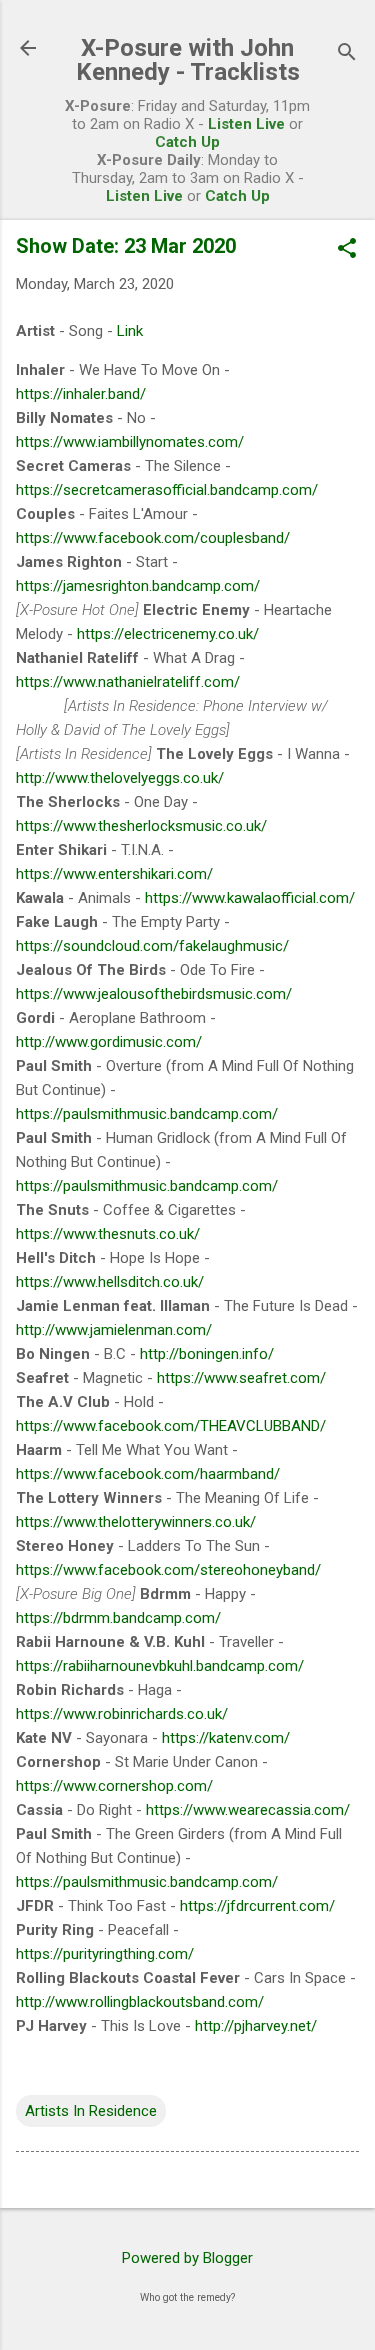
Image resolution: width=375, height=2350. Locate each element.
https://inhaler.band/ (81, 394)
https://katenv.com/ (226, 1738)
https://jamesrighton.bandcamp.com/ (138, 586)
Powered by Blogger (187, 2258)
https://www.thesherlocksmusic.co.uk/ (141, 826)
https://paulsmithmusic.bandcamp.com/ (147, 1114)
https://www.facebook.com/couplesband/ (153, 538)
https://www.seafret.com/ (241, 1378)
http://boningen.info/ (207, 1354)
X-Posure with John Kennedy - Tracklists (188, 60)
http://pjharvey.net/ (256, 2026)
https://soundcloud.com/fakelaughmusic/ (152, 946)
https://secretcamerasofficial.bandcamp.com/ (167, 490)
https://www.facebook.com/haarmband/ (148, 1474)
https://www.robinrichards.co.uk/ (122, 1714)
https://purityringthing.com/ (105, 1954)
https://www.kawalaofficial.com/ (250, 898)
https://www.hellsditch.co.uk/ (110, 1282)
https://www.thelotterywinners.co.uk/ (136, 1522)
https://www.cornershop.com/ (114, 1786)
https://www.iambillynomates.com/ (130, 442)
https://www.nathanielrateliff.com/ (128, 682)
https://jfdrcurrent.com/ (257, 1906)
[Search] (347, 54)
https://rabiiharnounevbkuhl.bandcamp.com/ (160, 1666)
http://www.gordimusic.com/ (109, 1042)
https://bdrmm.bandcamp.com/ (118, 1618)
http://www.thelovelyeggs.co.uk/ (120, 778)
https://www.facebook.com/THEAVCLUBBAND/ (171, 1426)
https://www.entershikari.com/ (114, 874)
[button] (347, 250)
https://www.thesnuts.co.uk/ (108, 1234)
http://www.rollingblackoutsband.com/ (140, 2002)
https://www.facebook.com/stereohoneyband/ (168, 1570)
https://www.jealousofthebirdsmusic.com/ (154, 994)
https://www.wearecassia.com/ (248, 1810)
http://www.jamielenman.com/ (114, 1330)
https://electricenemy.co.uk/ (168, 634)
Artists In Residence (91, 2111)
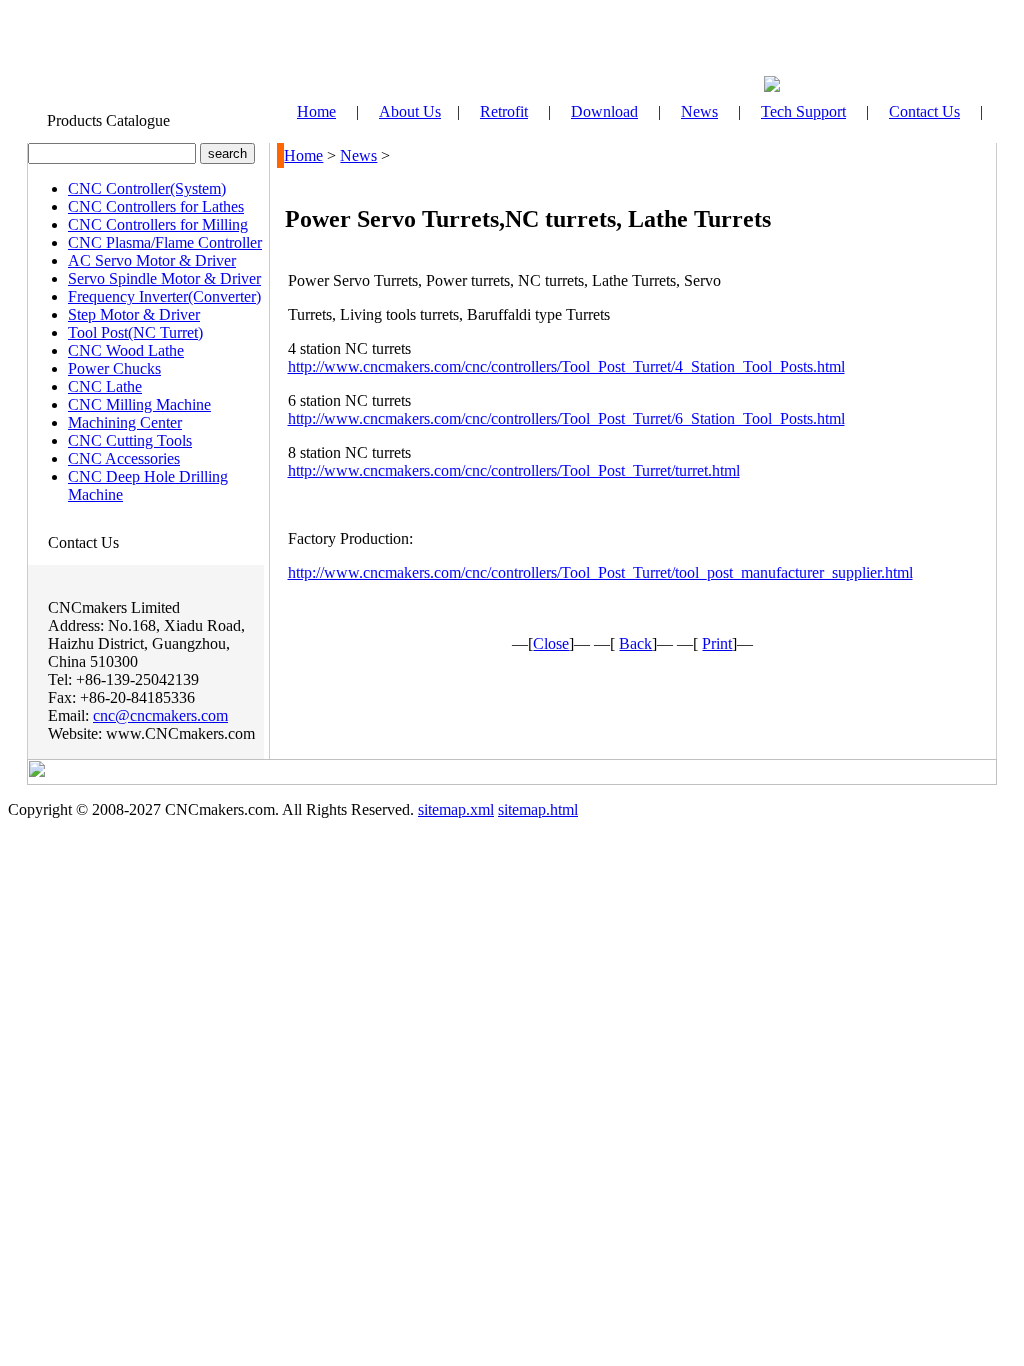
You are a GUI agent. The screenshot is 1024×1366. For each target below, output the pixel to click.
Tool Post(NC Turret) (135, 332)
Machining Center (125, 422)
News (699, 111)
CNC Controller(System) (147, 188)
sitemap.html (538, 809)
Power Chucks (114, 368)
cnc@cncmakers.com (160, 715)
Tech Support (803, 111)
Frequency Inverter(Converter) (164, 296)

* * *

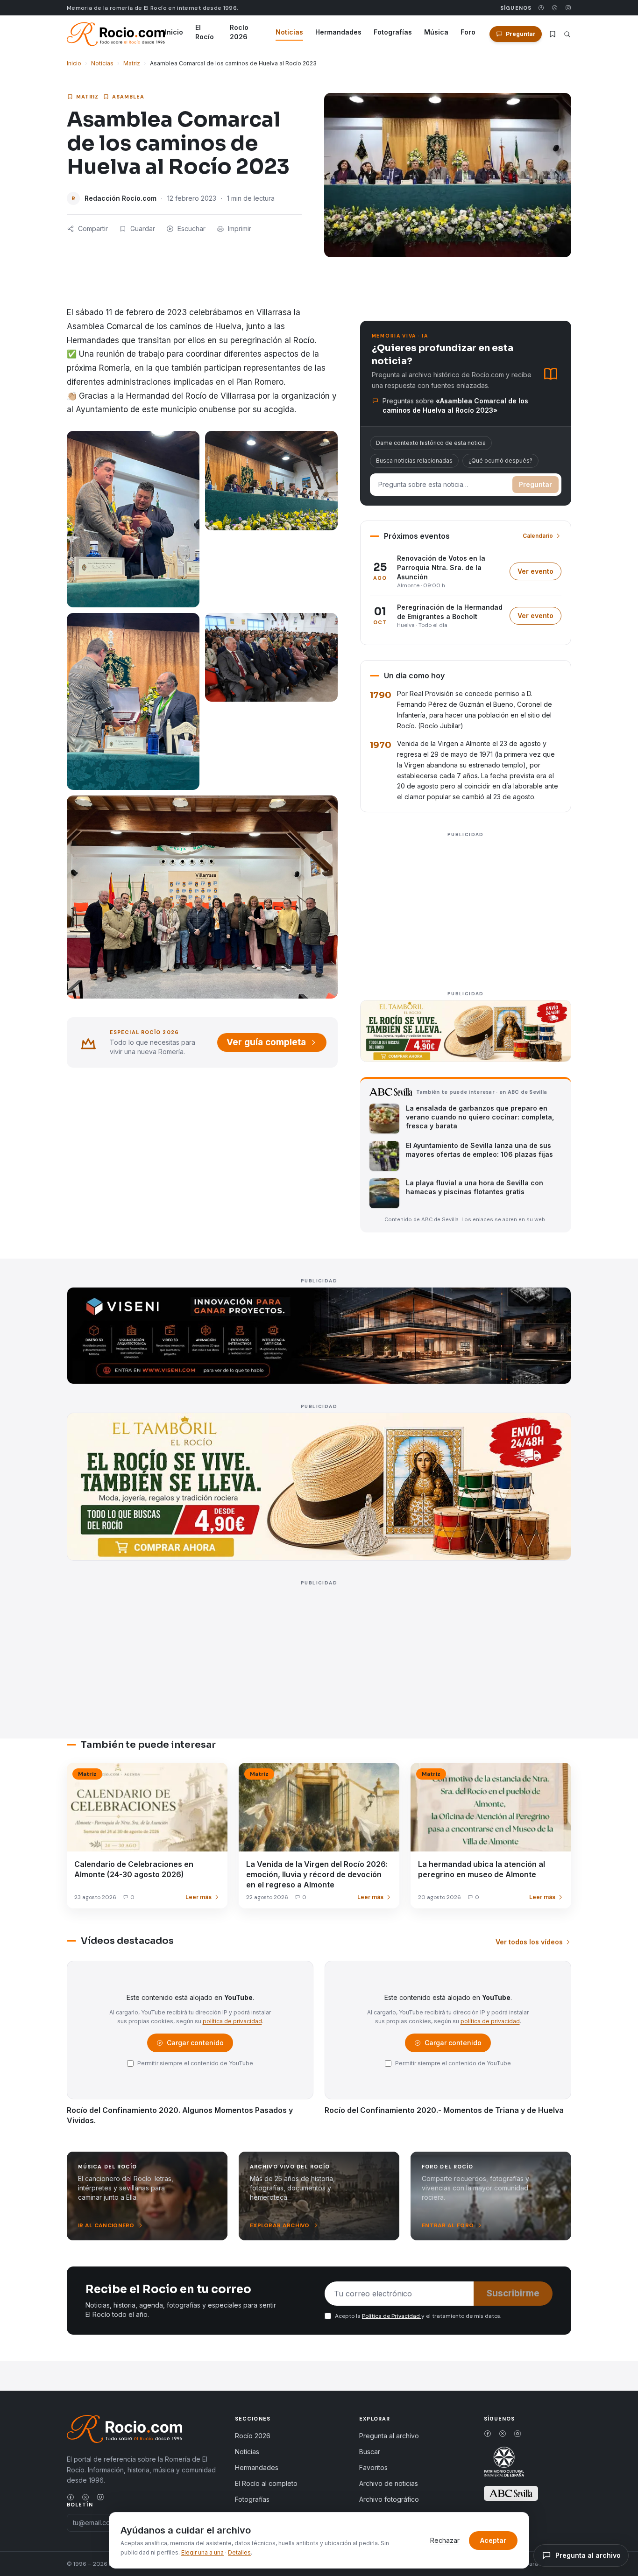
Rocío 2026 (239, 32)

# [Exercise instructions]
Beginning with the line containing "Image resolution: width=375, height=2350." in the material above, copy every line exactly until you have copied the line containing "https://www.thesherlocksmusic.co.uk/ (141, 826)".

# [Task answer]
Image resolution: width=375, height=2350. Locate each element.
https://inhaler.band/ (81, 394)
https://katenv.com/ (226, 1738)
https://jamesrighton.bandcamp.com/ (138, 586)
Powered by Blogger (187, 2258)
https://www.thesherlocksmusic.co.uk/ (141, 826)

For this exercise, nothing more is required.